What is being asked
Give again exactly the lines that stretch from the one with "You are a computer-use" to the end of the data below, including both of those lines and nothing else.

----------

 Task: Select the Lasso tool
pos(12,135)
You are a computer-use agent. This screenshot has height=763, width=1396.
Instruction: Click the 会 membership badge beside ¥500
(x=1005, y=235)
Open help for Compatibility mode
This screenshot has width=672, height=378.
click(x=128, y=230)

----------

Task result
You are a computer-use agent. This screenshot has height=763, width=1396.
Instruction: Click the 会 membership badge beside ¥500
(x=1005, y=235)
Open help for Compatibility mode
This screenshot has width=672, height=378.
click(x=128, y=230)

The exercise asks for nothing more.